The House is poised to pass a proposed repeal of Obamacare's 40% excise tax on expensive employer plans on Wednesday, paving the way for a major win for employer groups and insurers.
For critics of the employer tax exclusion that more or less forged the U.S. insurance system, repeal of the so-called Cadillac tax would kneecap any hope to chip away at the tax break blamed for sacrificing workers' wages for health insurance benefits.
The bill from Rep. Joe Courtney (D-Conn.) has 367 co-sponsors including progressive Rep. Pramila Jayapal (D-Wash.) who is spearheading the push for single payer.
In the Senate, 42 lawmakers have signed onto the companion bill, which is titled the Middle Class Health Benefits Tax Repeal Act of 2019.
This momentum to repeal the Cadillac tax follows last year's axing of the Independent Payment Advisory Board, or IPAB. Like the Cadillac tax, IPAB never went into effect. Congress had intended those two policies to together act as the primary means to control healthcare spending through the Affordable Care Act.
House Majority Leader Steny Hoyer (D-Md.) referred to the IPAB repeal as he discussed his support for eliminating the Cadillac tax. A one-time supporter of the levy, he cited economists who have posited that the Cadillac tax isn't likely to control costs as Congress had thought when the ACA passed.

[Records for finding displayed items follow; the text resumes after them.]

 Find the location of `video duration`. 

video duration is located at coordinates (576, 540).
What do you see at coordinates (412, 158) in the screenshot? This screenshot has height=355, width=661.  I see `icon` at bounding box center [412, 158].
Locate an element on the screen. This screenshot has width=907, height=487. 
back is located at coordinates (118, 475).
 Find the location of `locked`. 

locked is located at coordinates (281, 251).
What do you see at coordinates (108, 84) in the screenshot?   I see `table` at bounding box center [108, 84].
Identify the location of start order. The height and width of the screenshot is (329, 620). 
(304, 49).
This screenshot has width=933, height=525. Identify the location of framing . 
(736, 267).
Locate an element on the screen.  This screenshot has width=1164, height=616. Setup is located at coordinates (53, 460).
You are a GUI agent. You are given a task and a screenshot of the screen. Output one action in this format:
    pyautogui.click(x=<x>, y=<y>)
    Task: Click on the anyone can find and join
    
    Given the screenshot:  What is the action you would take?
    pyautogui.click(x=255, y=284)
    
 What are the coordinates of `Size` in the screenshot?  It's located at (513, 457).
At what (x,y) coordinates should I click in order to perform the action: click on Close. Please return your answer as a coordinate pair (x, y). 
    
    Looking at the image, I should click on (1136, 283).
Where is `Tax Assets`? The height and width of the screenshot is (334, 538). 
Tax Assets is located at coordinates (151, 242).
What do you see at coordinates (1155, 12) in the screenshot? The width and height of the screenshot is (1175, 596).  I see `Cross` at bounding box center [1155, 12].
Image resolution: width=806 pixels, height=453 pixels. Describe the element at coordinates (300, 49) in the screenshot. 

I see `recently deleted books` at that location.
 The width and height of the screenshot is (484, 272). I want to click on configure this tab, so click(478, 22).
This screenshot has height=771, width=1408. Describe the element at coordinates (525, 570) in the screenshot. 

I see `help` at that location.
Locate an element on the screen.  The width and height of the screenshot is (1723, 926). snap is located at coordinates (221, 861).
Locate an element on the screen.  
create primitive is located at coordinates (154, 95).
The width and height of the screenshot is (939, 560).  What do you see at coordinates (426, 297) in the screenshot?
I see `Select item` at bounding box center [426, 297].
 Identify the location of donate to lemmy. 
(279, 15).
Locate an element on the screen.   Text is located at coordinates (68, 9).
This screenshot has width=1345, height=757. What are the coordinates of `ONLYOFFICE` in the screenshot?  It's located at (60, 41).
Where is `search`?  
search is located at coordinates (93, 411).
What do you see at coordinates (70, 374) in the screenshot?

While it's unpopular with employer groups and unions alike, a cap on the exclusion was a priority of former House Speaker Paul Ryan (R-Wis.), who included it in his 2016 blueprint to undo Obamacare. In the heat of the debate to repeal and replace the ACA in 2017, Ryan called for an end to the "discrimination in the tax code against people who don't get healthcare at work."
Under pressure from employer groups and insurers, the Cadillac tax has never been implemented, but a full repeal would count as a major victory. Employer groups have energized many of the major healthcare bills Congress is working on this year, as lawmakers work on policies to address the spiking costs.
And when it comes to any potential tweaks to the ACA, repeal of the 40% excise tax is their top priority.
Steve Wojcik, vice president of public policy for the National Business Group on Health, said that since the tax is indexed to general inflation rather than ever-escalating medical inflation, even high deductible employer plans will be subject to the tax — which for his group makes the repeal all the more essential.
"The issue is that the tax would aggravate the situation (of high costs) that employers are facing, much of which they have little or no control over," Wojcik said. "Eliminating this tax makes sense, since it is a tax on healthcare costs that are going up, that employers don't have control over."
But for Marc Goldwein, senior vice president of the not-for-profit, nonpartisan policy organization Committee for a Responsible Federal Budget, repealing the tax would be a major blow to any serious effort to reform the employer health insurance system through the tax code.
He argued that even though Congress has never allowed the tax to go into effect, the moratorium still leaves the door open to find another way to cap the exclusion.
"It makes me much more pessimistic that we can attack the single-largest tax break in the code," he said.
Goldwein also disputed the idea that the tax would cripple employers who can't control healthcare costs.
"Employers will have to pay employees more in wages," he said. "Look at how private-sector insurance has grown over time. There's room for more efficient and lower-cost healthcare."
While he acknowledged some savings would come from higher deductibles and premiums, he said there are limits to those shifts and that "employers would start using their leverage again."
"An effect of the Cadillac tax is to encourage employers from offering overly generous healthcare instead of wages," Goldwein added.
With the House floor vote announced, lobbying by hopeful opponents of the tax has ramped up this week.
One coalition group called the Alliance to Fight the 40, or Don't Tax My Health Care, sent a letter to congressional leaders Monday urging their support for the repeal and citing its poll from late last week that said "86% of voters oppose taxing employer-provided health insurance."
The ERISA Industry Committee's senior vice president of health policy, James Gelfand, also wrote a letter to Congress issuing sharp warnings that the tax would shift costs to employees and effectively end employer contributions to GOP priorities like health savings accounts and flexible spending accounts. Gelfand also said employers could end up shifting everyone to high-deductible health plans and ending preferred provider organization plans.
Unions, which originally drove the creation of the employer exclusion, are also supporting repeal.